Dabei wäre Gendermedizin so wichtig für alle Geschlechter. Aber die aktuelle Forschung muss hier noch viel weiter gehen. Denn selbst wenn  geschlechtsspezifische Unterschiede berücksichtigt werden, sind weiße, cis Personen immer noch die medizinische Norm. Wir profitieren alle, wenn Geschlechtlichkeit in allen Facetten, Alter, Ethnien und kulturelle Gegebenheiten keine medizinischen Randthemen bleiben.

Als Patient:in selbst hilft es natürlich über diese Umstände Bescheid zu wissen und sich, wenn möglich, eine Zweitmeinung einzuholen. Das geht im Rahmen einer privaten Krankenversicherung meist schnell und einfach. Und ja, auch Männer sind hiervon nicht ausgenommen.  

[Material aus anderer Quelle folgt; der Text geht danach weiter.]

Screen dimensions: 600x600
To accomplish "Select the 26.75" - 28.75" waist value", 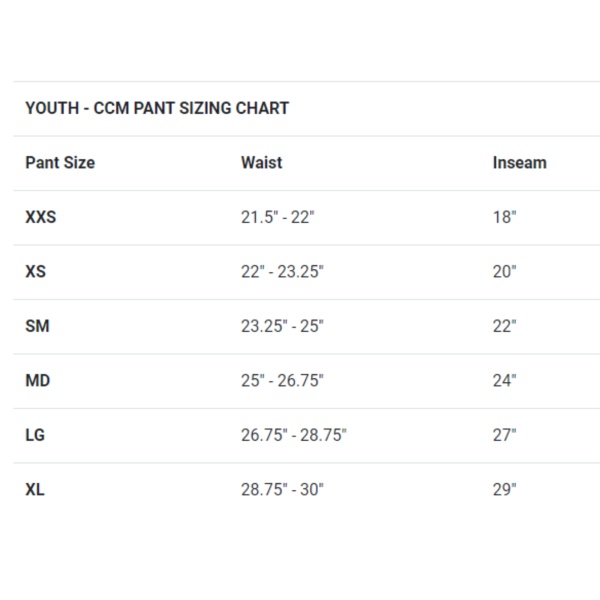I will [x=294, y=435].
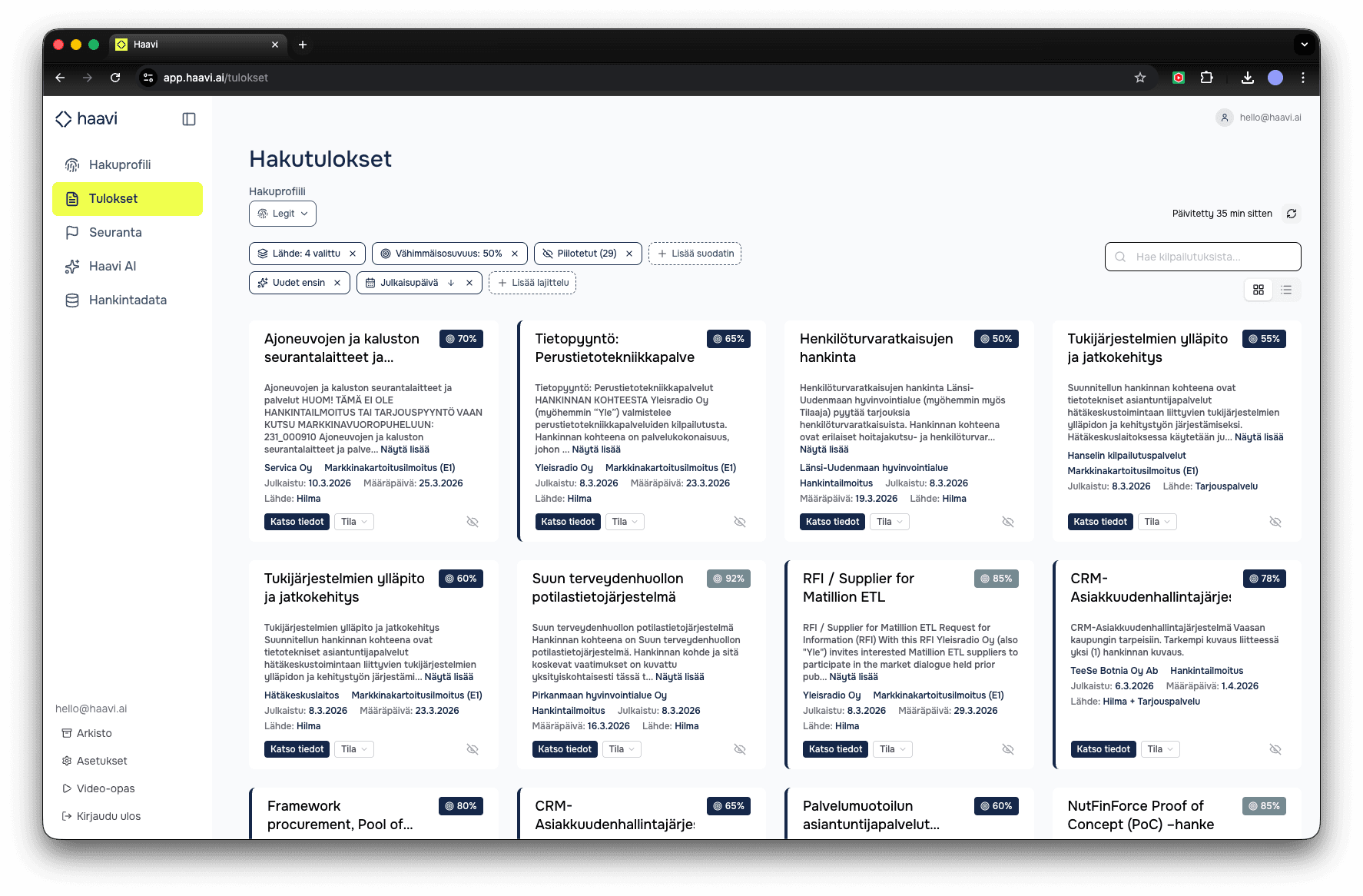
Task: Hide the CRM-Asiakkuudenhallintajärjestelmä card
Action: point(1275,749)
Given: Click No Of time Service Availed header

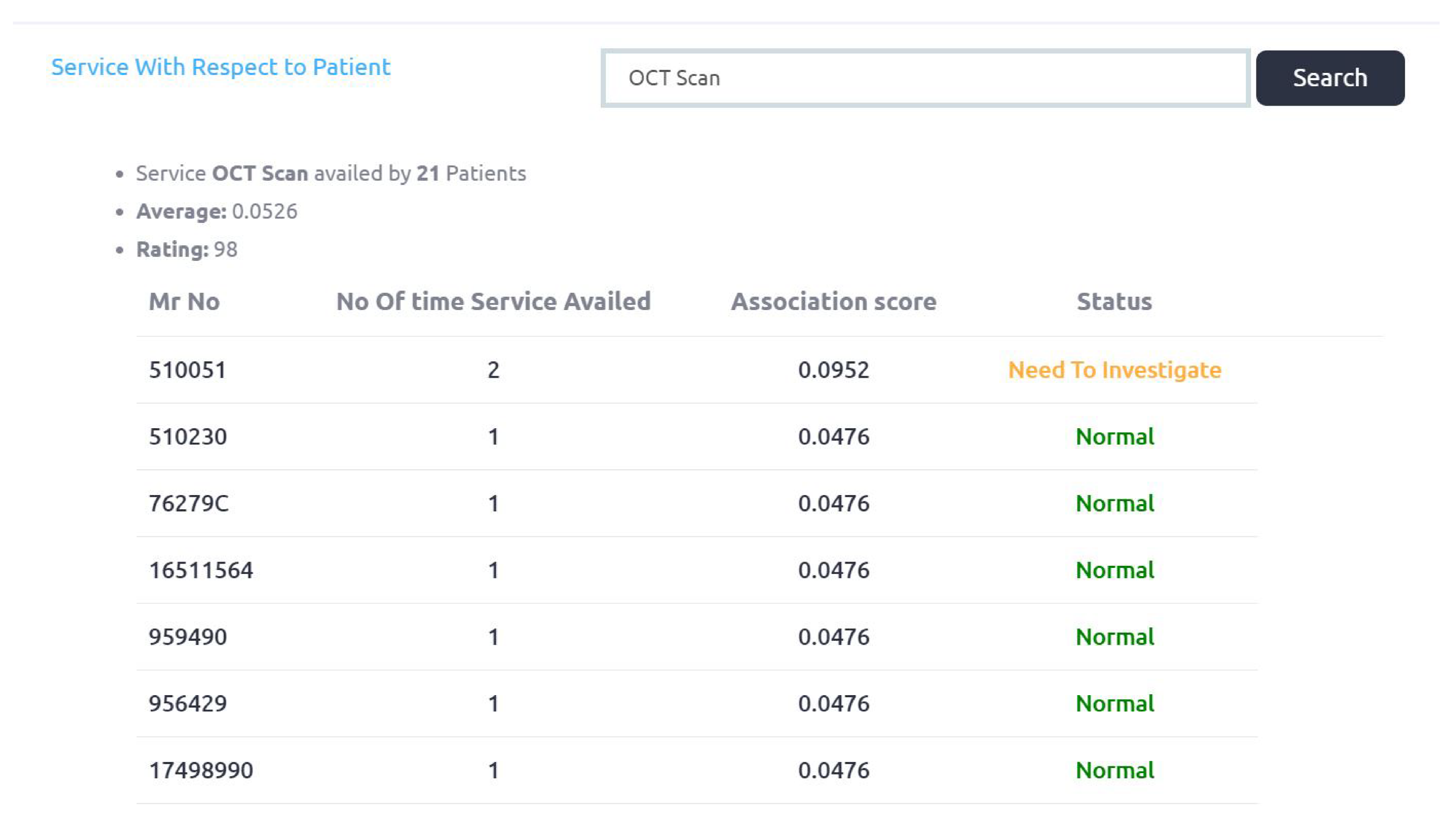Looking at the screenshot, I should coord(493,302).
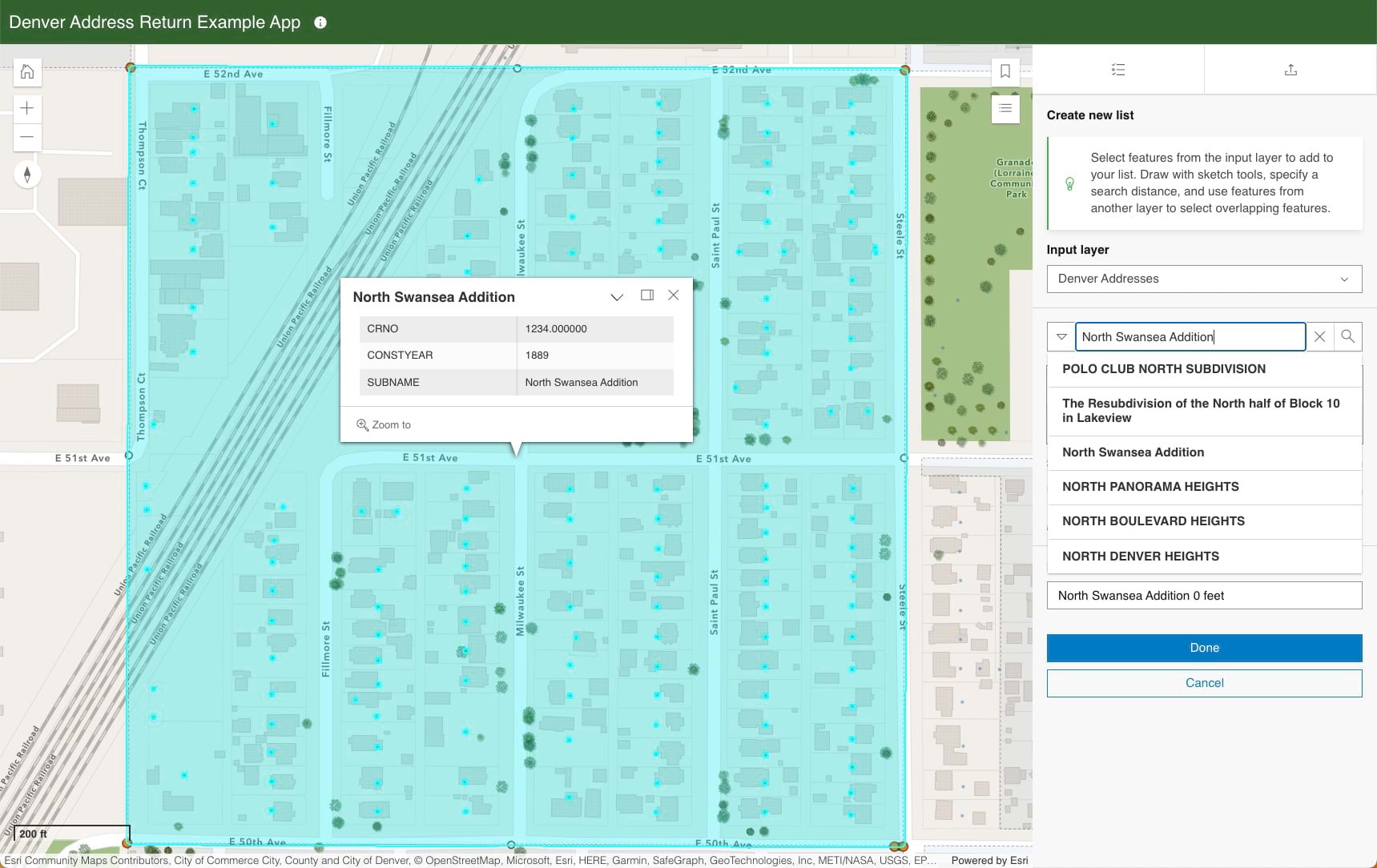Zoom out using the minus icon
This screenshot has height=868, width=1377.
(x=26, y=136)
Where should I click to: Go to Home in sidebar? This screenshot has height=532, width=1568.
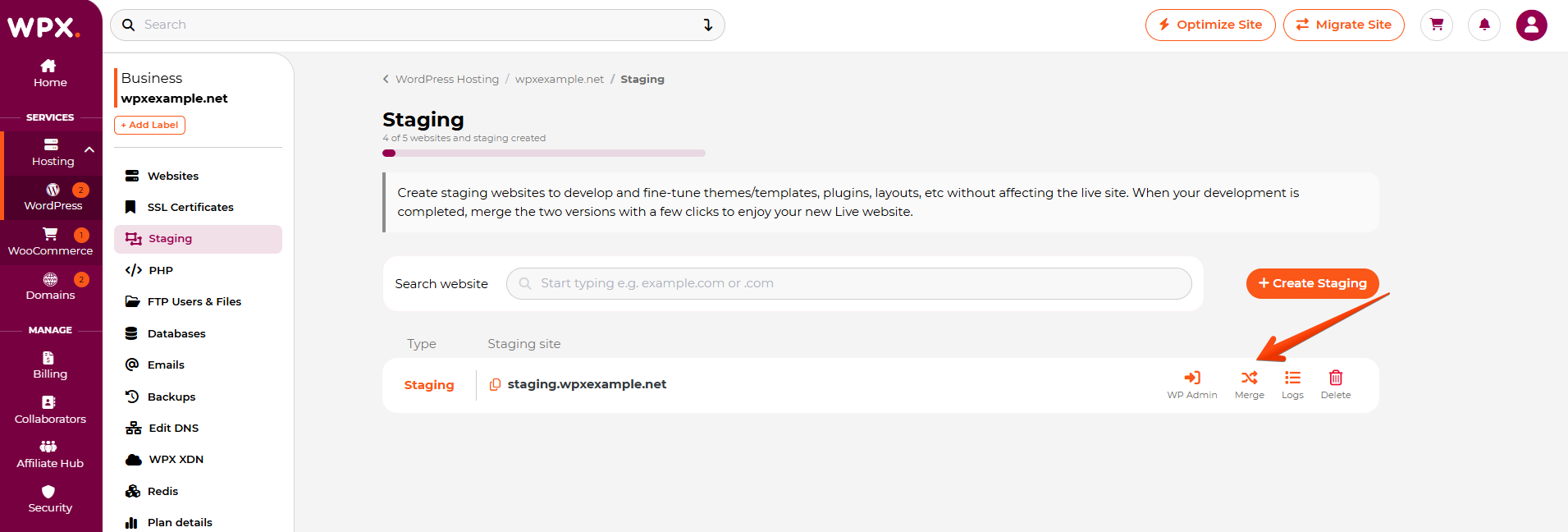[50, 73]
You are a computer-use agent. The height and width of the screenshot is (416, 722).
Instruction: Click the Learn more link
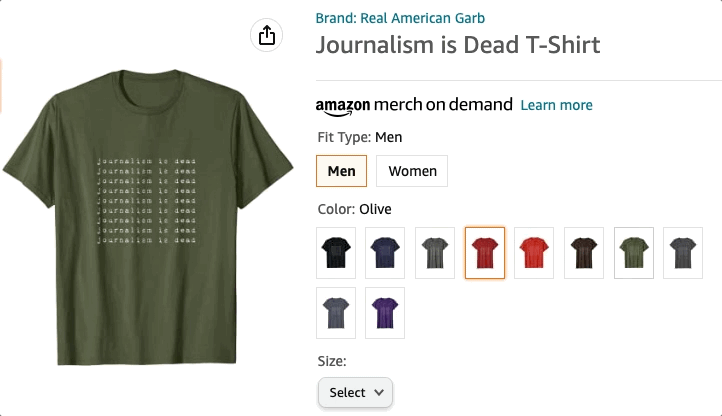pos(556,105)
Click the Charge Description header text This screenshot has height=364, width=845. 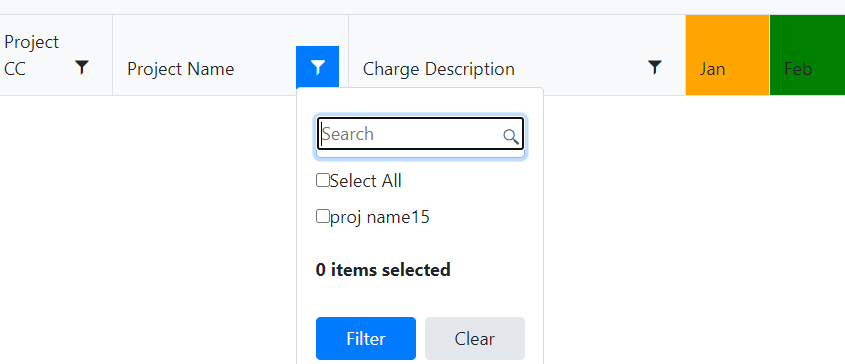pyautogui.click(x=439, y=69)
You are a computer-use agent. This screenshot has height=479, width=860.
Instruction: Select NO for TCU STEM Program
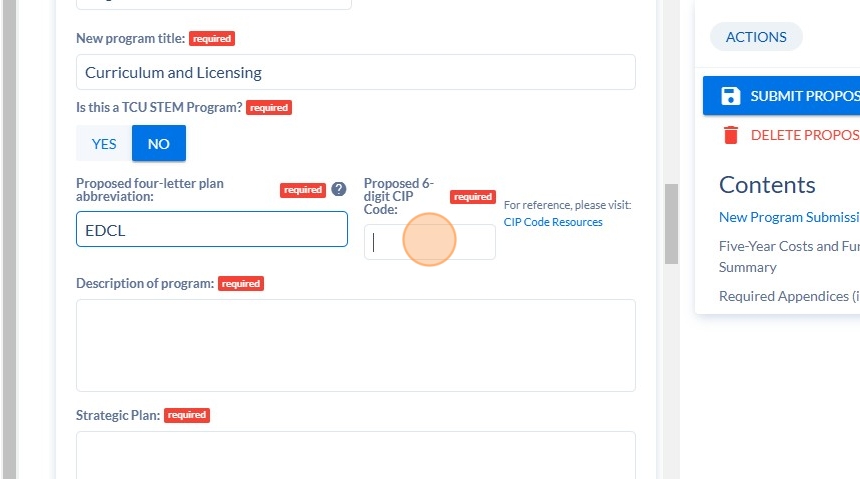point(159,144)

Wo kann ich mich weiter zum Thema Gendermedizin informieren?

Für alle, die sich noch weiter in dieses spannende Thema vertiefen wollen, haben wir hier eine kleine Auswahl an Buch- und Podcast-Tipps zusammengestellt:

  • Vera Regitz-Zagrosek, Stefanie Schmid-Altringer: Gendermedizin: Warum Frauen eine andere Medizin brauchen.
  • Caroline Criado-Perez: Unsichtbare Frauen: Wie eine von Daten beherrschte Welt die Hälfte der Bevölkerung ignoriert.
  • Alexandra Kautzky-Willer, Elisabeth Tschachler: Gesundheit: Eine Frage des Geschlechts.
  • Podcast: The Sex Gap. Der Podcast zu geschlechtergerechter Medizin, Apothekenumschau.